### Task prompt
Copy out each line below in which the string "will" appears.
BEGIN
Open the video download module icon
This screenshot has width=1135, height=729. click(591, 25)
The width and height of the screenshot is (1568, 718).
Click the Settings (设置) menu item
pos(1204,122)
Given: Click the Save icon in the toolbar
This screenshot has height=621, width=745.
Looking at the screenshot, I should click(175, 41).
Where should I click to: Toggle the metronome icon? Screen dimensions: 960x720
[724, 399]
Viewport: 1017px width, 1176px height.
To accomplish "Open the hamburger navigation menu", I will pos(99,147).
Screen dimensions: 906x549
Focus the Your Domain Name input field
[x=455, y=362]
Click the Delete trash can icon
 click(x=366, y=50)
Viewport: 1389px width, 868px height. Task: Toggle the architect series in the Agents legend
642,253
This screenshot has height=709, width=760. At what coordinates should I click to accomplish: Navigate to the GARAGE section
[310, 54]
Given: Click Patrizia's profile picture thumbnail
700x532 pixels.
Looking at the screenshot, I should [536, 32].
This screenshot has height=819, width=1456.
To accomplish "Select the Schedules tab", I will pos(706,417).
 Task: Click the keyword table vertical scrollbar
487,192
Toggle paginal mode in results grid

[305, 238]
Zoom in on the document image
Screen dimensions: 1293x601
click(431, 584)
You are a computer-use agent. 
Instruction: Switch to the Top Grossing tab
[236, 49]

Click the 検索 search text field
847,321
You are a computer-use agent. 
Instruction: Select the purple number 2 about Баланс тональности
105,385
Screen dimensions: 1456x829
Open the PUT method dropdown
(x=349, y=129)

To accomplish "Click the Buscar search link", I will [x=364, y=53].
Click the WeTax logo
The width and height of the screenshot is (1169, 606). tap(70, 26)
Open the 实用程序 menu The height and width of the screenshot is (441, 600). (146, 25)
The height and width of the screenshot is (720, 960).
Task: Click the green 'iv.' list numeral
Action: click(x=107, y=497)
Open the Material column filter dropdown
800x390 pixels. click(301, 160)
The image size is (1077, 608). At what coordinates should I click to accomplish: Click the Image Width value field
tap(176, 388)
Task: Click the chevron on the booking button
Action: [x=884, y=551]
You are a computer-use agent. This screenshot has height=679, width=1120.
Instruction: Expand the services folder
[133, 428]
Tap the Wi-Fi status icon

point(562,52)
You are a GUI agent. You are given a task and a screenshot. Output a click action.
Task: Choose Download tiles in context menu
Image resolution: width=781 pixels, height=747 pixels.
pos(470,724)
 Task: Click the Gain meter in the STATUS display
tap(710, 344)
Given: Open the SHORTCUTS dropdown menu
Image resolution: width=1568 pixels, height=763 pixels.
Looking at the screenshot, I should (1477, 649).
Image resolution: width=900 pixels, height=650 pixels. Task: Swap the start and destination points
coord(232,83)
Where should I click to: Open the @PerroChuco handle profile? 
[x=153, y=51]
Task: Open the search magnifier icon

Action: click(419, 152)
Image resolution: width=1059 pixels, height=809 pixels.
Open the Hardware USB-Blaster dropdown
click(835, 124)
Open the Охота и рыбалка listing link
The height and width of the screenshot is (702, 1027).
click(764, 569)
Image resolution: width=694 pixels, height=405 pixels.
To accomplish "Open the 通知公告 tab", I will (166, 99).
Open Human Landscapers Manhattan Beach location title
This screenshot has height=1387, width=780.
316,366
END
### Result of the task
To accomplish "Open the hamburger navigation menu", I will pos(99,147).
To accomplish "Select the Schedules tab", I will pos(706,417).
To accomplish "Click the Buscar search link", I will [x=364, y=53].
To accomplish "Open the 通知公告 tab", I will (166, 99).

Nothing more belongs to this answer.